EXTRACTO DE PÁGINA:
= = = = = = =
Desde chicos aprendimos que las princesas son buenas y que las brujas son malas, que Cenicienta era la víctima y que sus hermanastras eran crueles. Sin embargo, cuando Cenicienta condena a sus hermanastras, no muestra un ápice de piedad ni de empatía, y esa falta de compasión parece no perturbarnos. De forma similar, los músicos también cargan con estereotipos: un cantante de Heavy Metal debería ser rudo, un ícono del Funk debería ser inquebrantablemente masculino, y un intérprete de baladas melosas, afeminado. Pero James Brown, a pesar de ser un símbolo de virilidad, era extremadamente cuidadoso de su estética... y usaba ruleros.
Los nombres y las etiquetas permiten identificar a las personas, las entidades y las cosas, y sirven como anclajes que ordenan nuestras ideas y percepciones sobre el mundo. Sin embargo, ninguna de estas realidades se define exclusivamente por su nombre. La identidad, como una construcción social, se despliega como un corset que ajusta y regula las relaciones entre los conceptos y los nombres que los representan. Este corset, aunque aparentemente sólido, se tambalea cuando surge la idea de la autopercepción, una fuerza que invita a redefinir lo que somos más allá de las palabras impuestas desde fuera.
El teatro, como espacio de exploración simbólica, ha trabajado esta tensión entre lo que se es y lo que se nombra desde múltiples perspectivas. En James Brown usaba ruleros, Yasmina Reza propone una lectura original y provocadora sobre la identidad, al llevarla a colisionar con los discursos contemporáneos de género, salud mental y normalidad. La obra, dirigida por Alfredo Arias, instala un juego de espejos entre lo que los personajes creen ser, lo que los demás ven en ellos y las imposiciones sociales que delimitan la expresión del ser. Desde allí, el espectáculo se despliega con humor y profundidad, cuestionando las certezas sobre lo que entendemos como real y lo que aceptamos como verdadero.
La historia gira en torno a Jacob (Dennis Smith), un joven internado en una clínica psiquiátrica tras anunciar que es Céline Dion. Sus padres, Pascaline y Lionel Hutner (Claudia Cantero y Marcos Montes), abrumados por la incomprensión y la angustia, intentan acercarse a este mundo de fantasía, sin lograr comprenderlo del todo. Smith, con una técnica vocal impecable, encarna una Céline Dion llena de vida, que canta con pasión los éxitos de la estrella canadiense, mientras su personaje se aferra con fervor a su autopercepción. La actuación de Juan Bautista Fernandini, como Philippe, otro paciente que se identifica como afroamericano, es también conmovedora, agregando matices sobre la percepción y el reconocimiento del otro.
= = = = = = =
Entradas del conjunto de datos
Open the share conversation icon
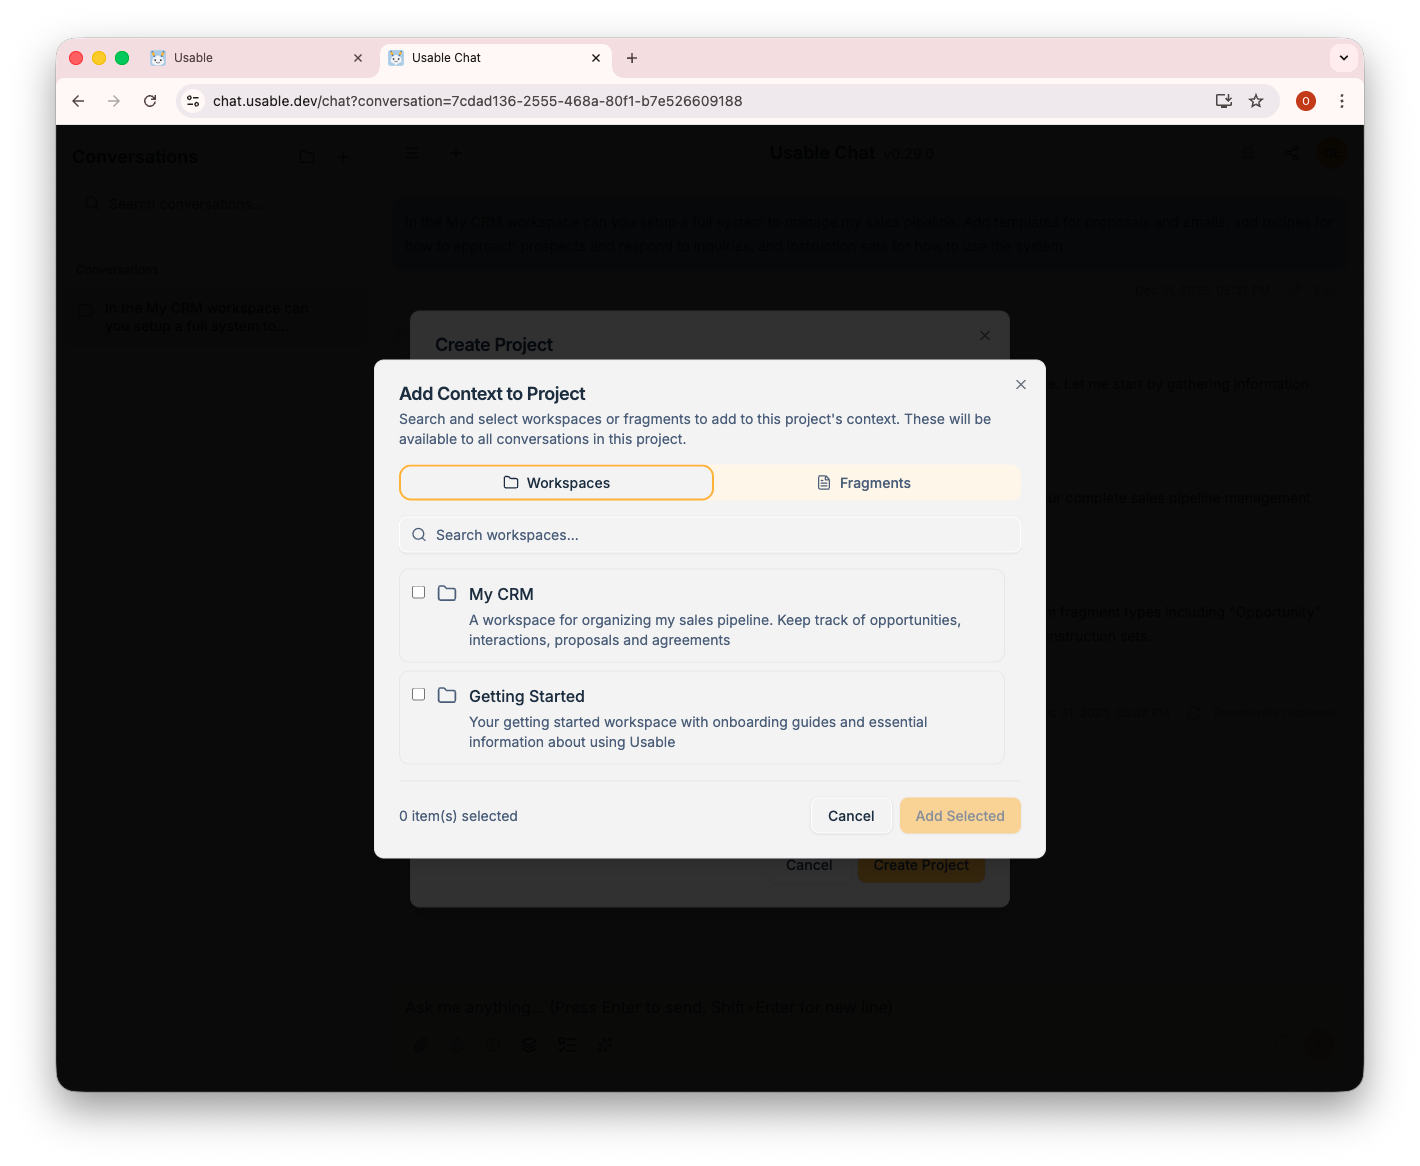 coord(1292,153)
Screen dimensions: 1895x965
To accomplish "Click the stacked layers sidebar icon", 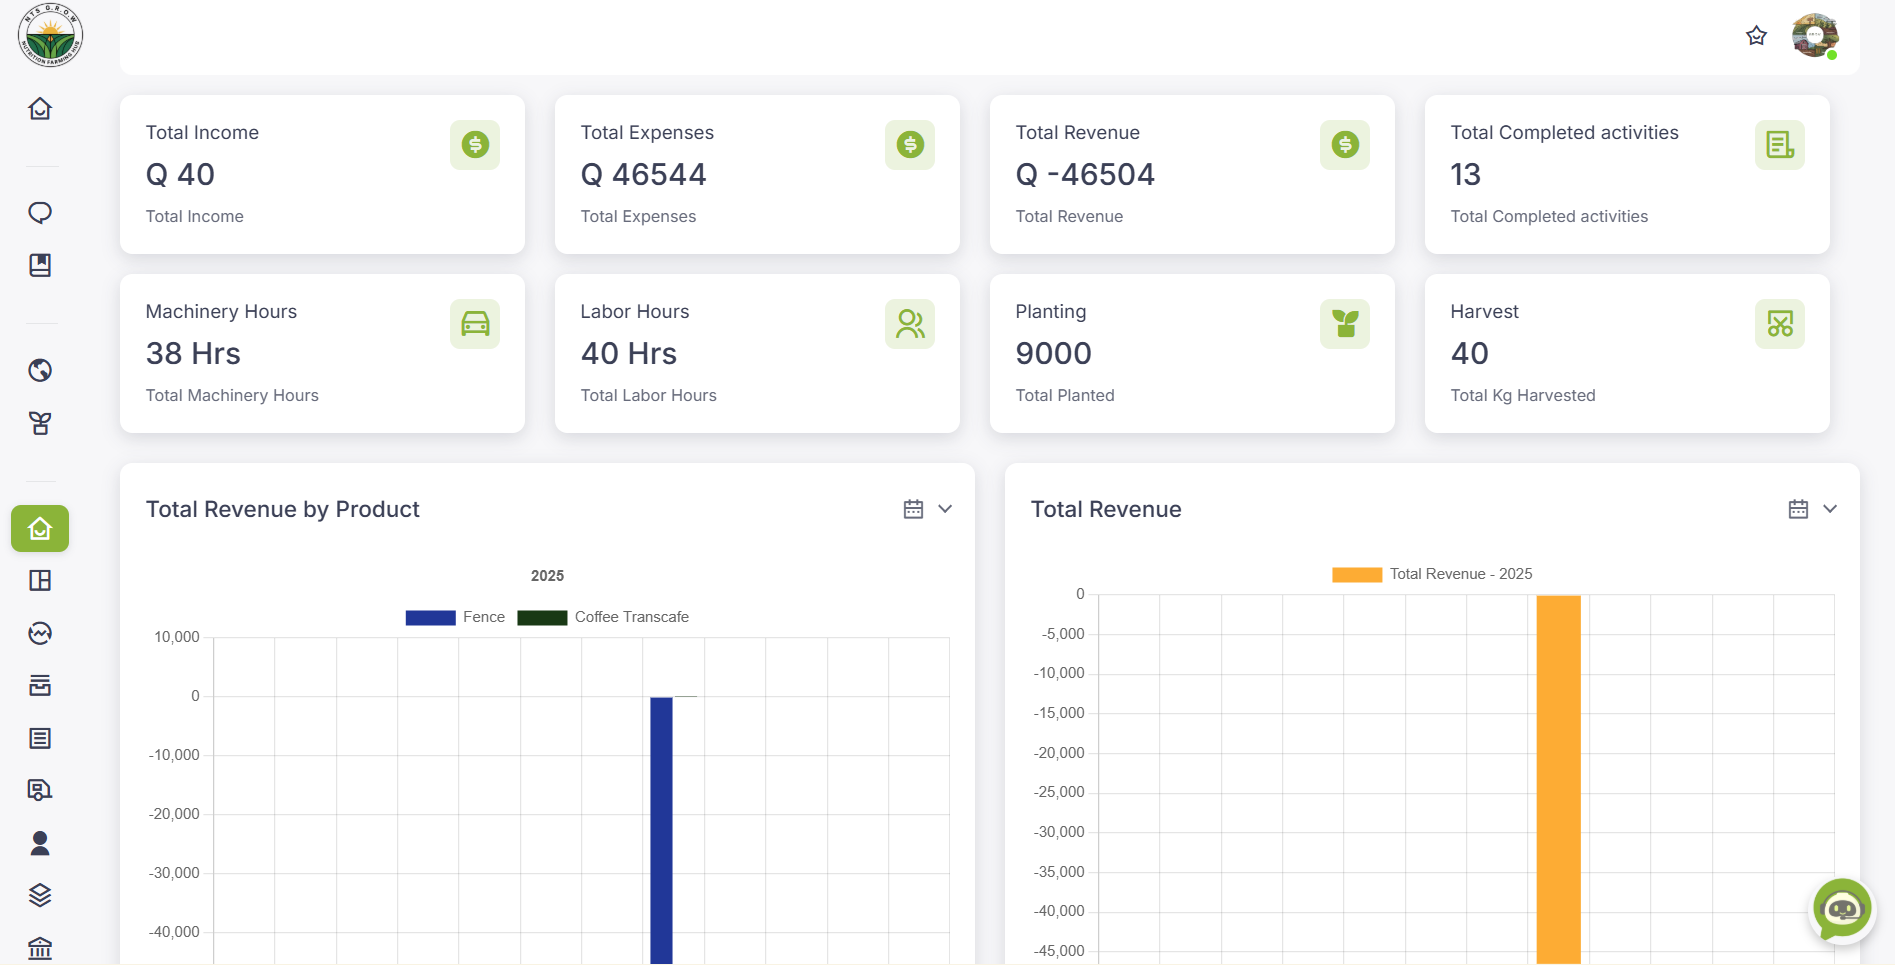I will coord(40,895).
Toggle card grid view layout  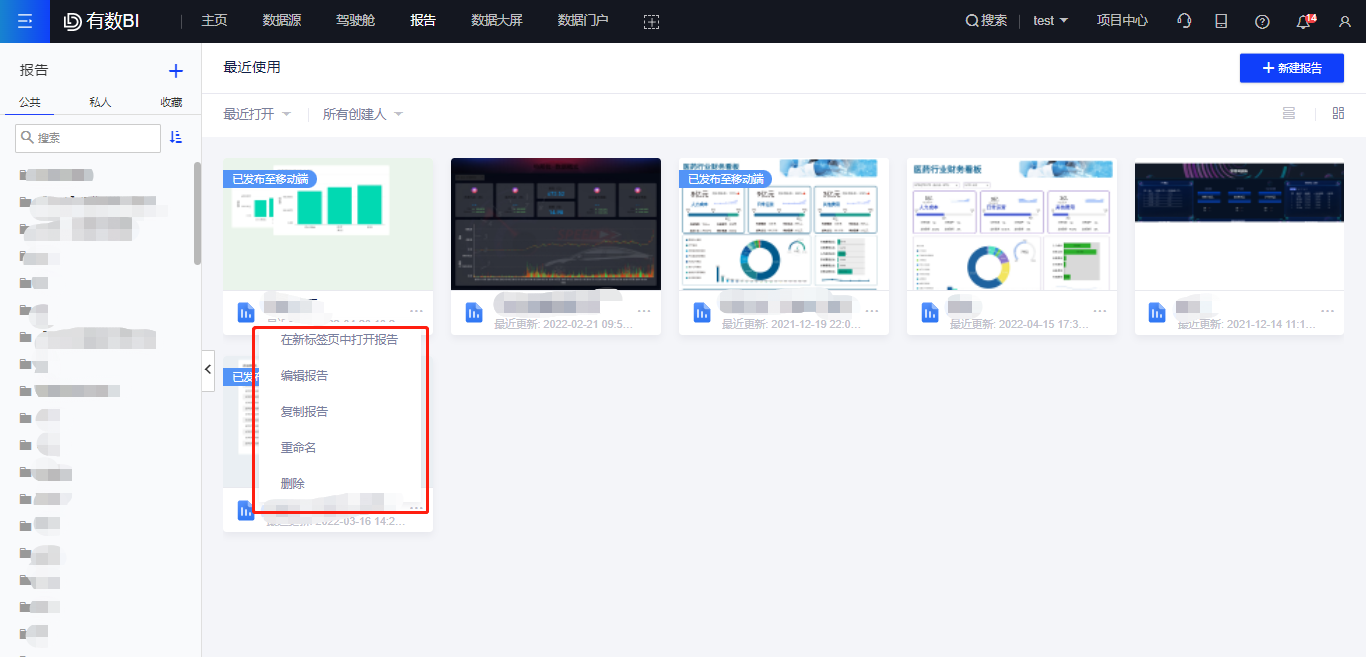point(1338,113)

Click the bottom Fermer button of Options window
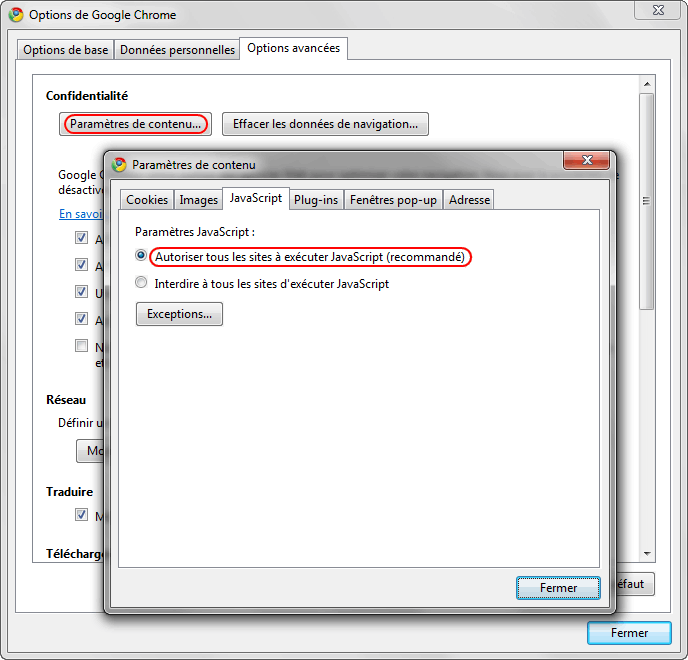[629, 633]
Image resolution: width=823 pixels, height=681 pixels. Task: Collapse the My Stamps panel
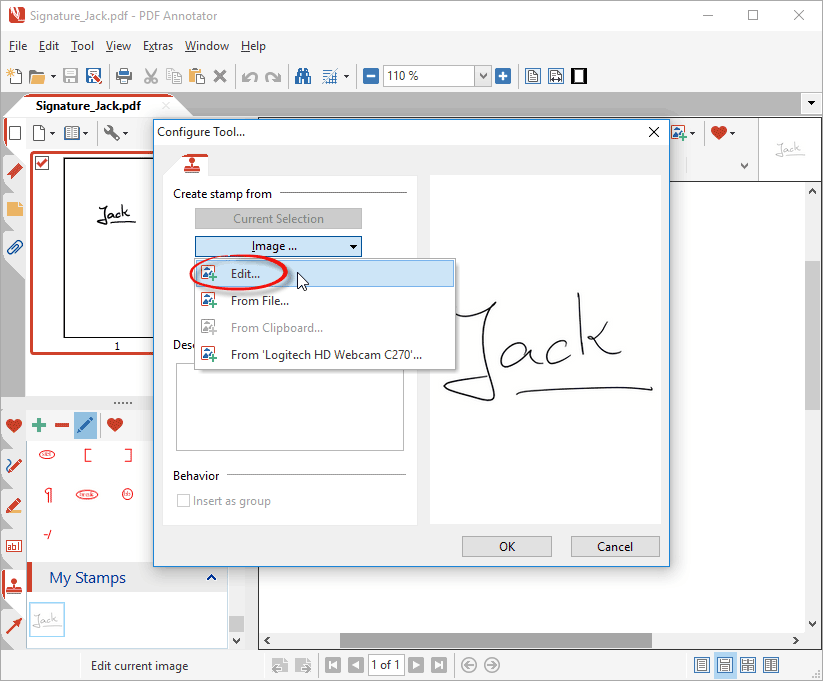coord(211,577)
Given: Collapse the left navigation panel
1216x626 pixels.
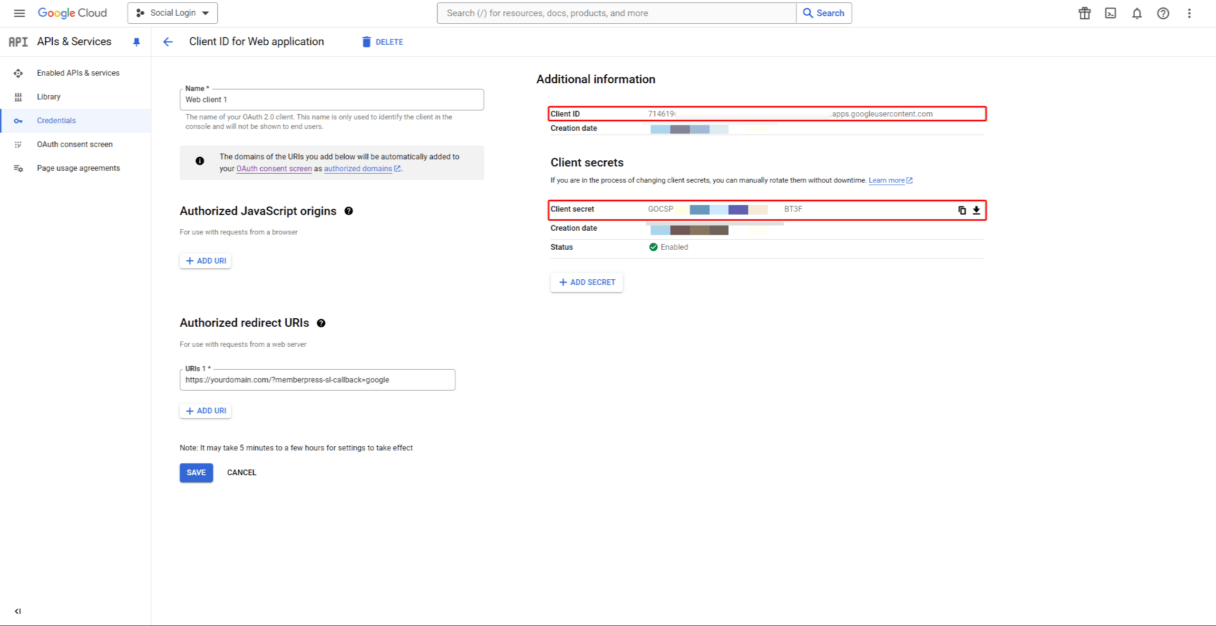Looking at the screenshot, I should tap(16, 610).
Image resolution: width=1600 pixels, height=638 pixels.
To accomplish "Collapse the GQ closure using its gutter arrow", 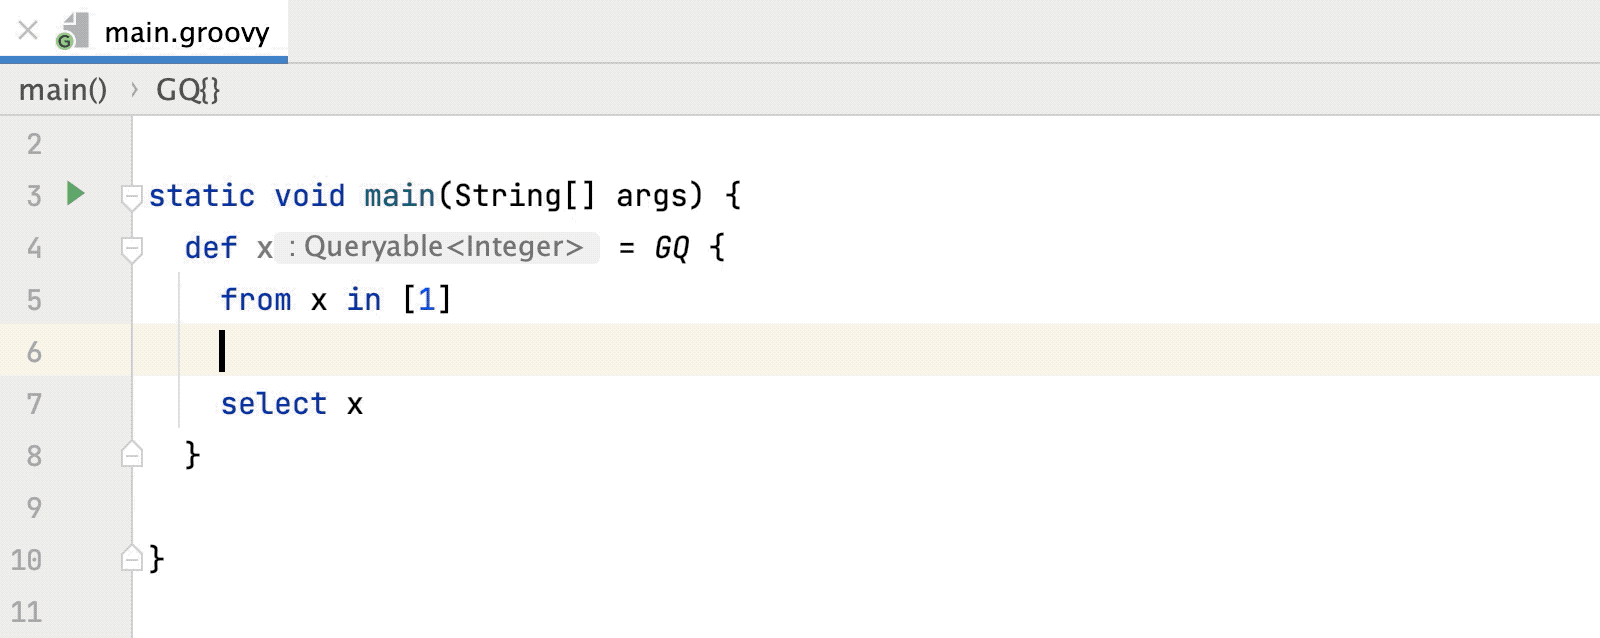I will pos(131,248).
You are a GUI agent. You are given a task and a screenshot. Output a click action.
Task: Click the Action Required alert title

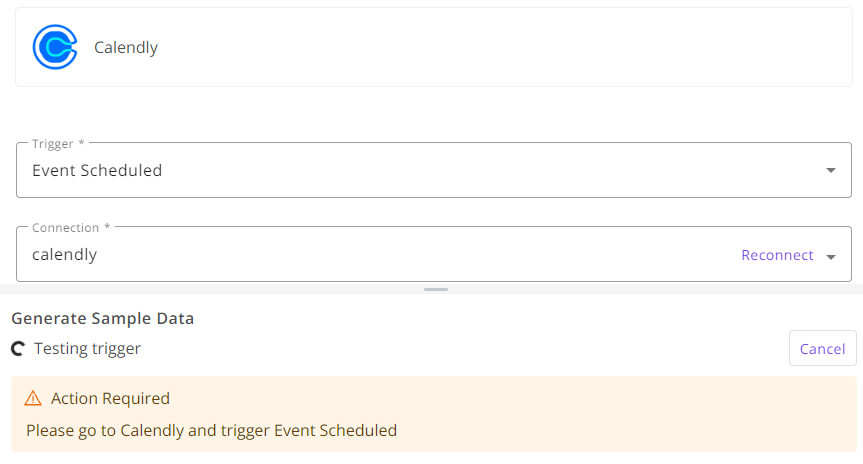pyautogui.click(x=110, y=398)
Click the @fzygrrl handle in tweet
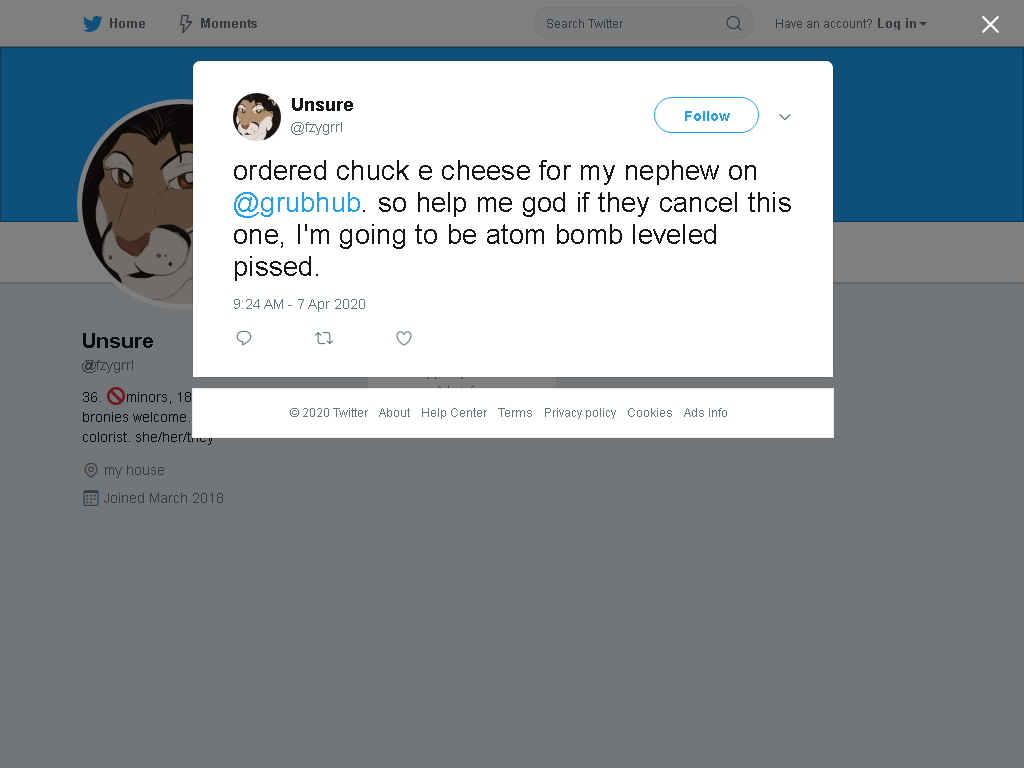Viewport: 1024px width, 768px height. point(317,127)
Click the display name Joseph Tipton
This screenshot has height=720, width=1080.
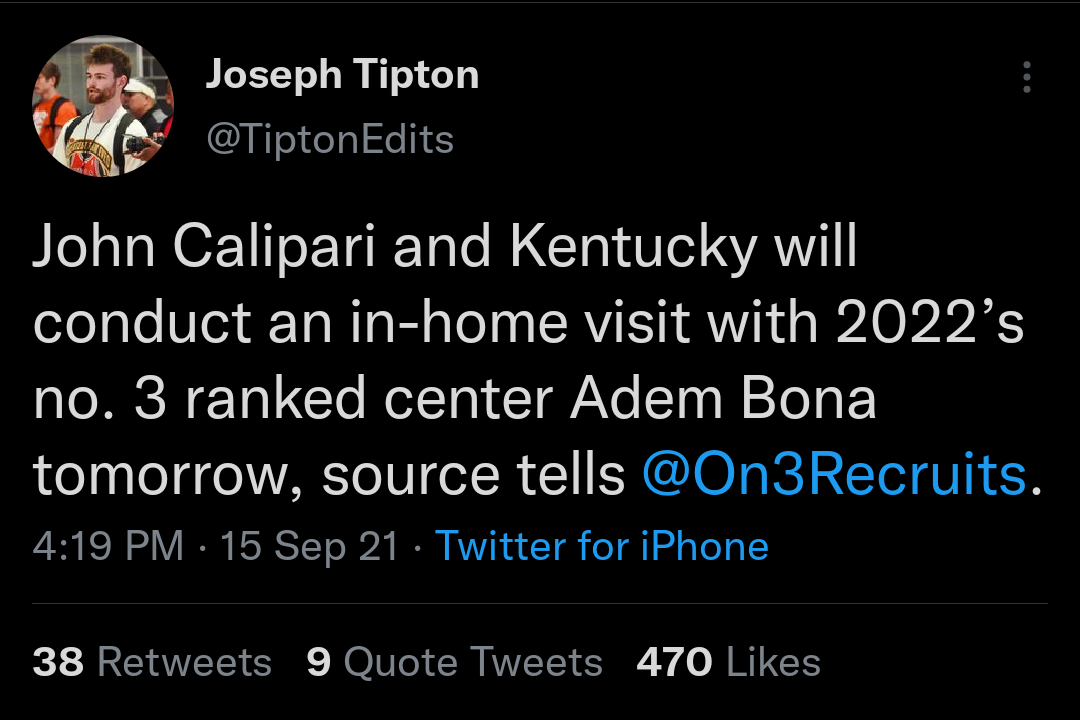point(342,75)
= = = = = = =
LO QUE SE PIDE:
Copia el pasaje de la reseña teatral que empieza con "El teatro, como" y sigue hasta "aceptamos como verdadero.", renombrando "espectáculo" como "montaje".

RESPUESTA A CONTINUACIÓN:
El teatro, como espacio de exploración simbólica, ha trabajado esta tensión entre lo que se es y lo que se nombra desde múltiples perspectivas. En James Brown usaba ruleros, Yasmina Reza propone una lectura original y provocadora sobre la identidad, al llevarla a colisionar con los discursos contemporáneos de género, salud mental y normalidad. La obra, dirigida por Alfredo Arias, instala un juego de espejos entre lo que los personajes creen ser, lo que los demás ven en ellos y las imposiciones sociales que delimitan la expresión del ser. Desde allí, el montaje se despliega con humor y profundidad, cuestionando las certezas sobre lo que entendemos como real y lo que aceptamos como verdadero.